EIC - Répons, Répons (Cité de la Musique - 15 Avril 2010)
Voilà une idée de concert remarquable d'intelligence, autour de ce passionnant chef-d'oeuvre, "Répons" de Pierre Boulez. Je crois que c'est la troisième fois que je l'entends en concert. La première avait été une intense célébration boulézienne puisqu'il y coiffait les casquettes superposées de compositeur, chef d'orchestre, fondateur de l'IRCAM, fondateur de l'EIC, et initiateur de la Cité de la Musique (concert au sortir duquel j'avais traversé Paris à pied, le temps de me remettre de la dose d'énergie et de sensations), et la deuxième avait été plus une déception, que j'avais mise sur le compte d'un placement moins chanceux dans la salle.
En effet, le dispositif de l'oeuvre pose de manière particulièrement aigüe le problème du placement du spectateur : il y a un orchestre au centre de la pièce, du public très proche tout autour, et à l'étage encore du public plus éloigné donc de l'orchestre, mais entouré par six solistes, dont la proximité relative modifie grandement la perception de certaines parties de l'oeuvre. Le tout est chapeauté par de la spatialisation électronique en temps réel.

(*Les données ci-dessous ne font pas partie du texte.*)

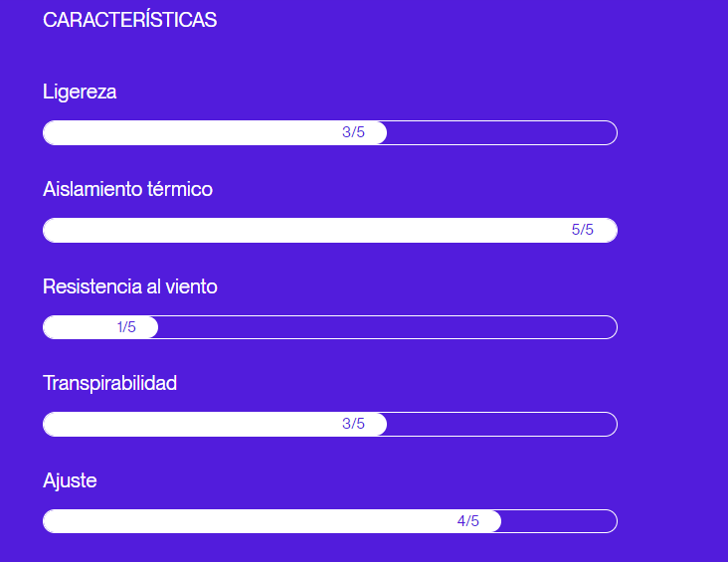Click the unfilled part of Ligereza bar
728x562 pixels.
[x=500, y=132]
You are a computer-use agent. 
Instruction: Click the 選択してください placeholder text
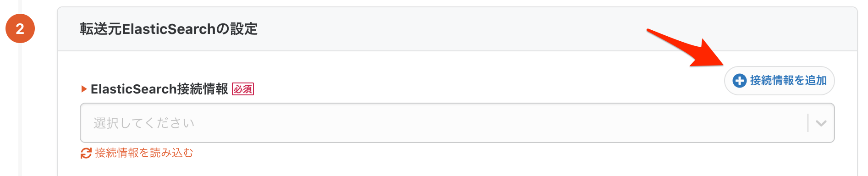144,123
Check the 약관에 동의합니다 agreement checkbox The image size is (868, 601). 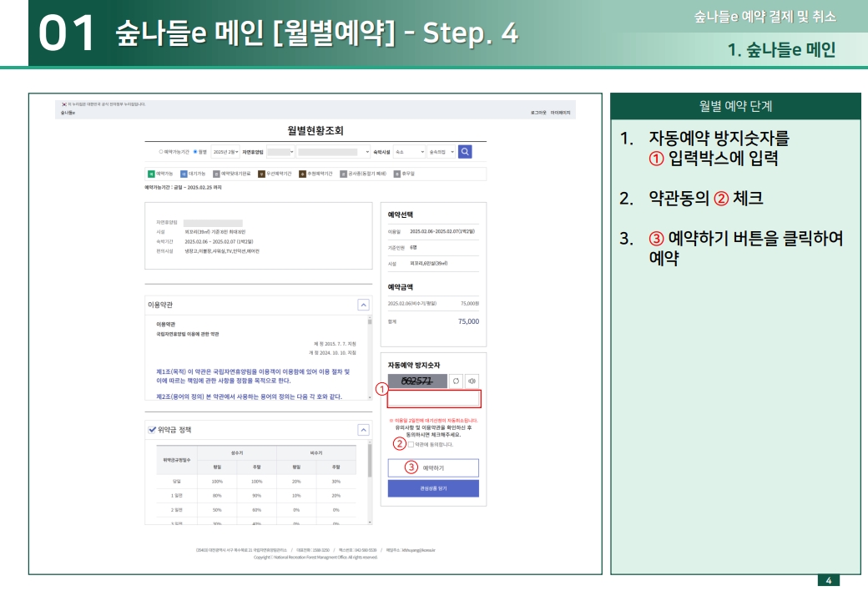tap(411, 445)

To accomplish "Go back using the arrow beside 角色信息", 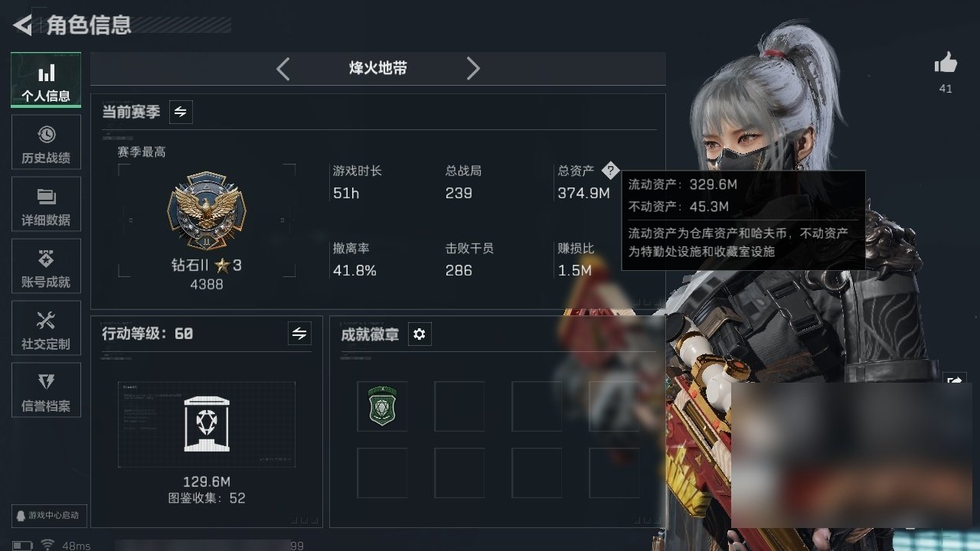I will 22,25.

En bas, en fonction de la partie de l'orchestre la plus proche, et en haut, selon les solistes les plus proches, la perception varie. Et pour permettre de mieux s'en rendre compte, Susanna Mälkki explique que "Répons" sera jouée deux fois de suite, et que pendant l'entracte, les gens d'en bas sont priés de monter à l'étage, et les gens d'en haut de descendre.
Pierre Boulez - Répons
Je me retrouve pour la première écoute en bas, du coté des cordes. Dans les parties purement instrumentales (par exemple l'introduction) cela me permet d'admirer les jeux des violonistes altistes et contrebassiste, ainsi que des cuivres un peu en arrière, qui doivent par moments tenir des sortes de staccatos impressionnants. Entendre les bois est un peu plus compliqué. Quand l'électronique se déploie, cela ouvre un espace immense au-dessus des têtes. Par contre les solistes de l'étage apparaissent plus comme des éléments de décor. Je ressens particulièrement ce soir des couleurs, certaines venues de Messiaen, chaudes ou glacées, étales ou épaisses, une peinture abstraite et expressionniste. La gamme de coloris établie par les cordes (ponctuations grondantes d'énergie de la contrebasse, vernis d'un bleu glacé des cordes juste avant le final) est spectaculaire à admirer de si près.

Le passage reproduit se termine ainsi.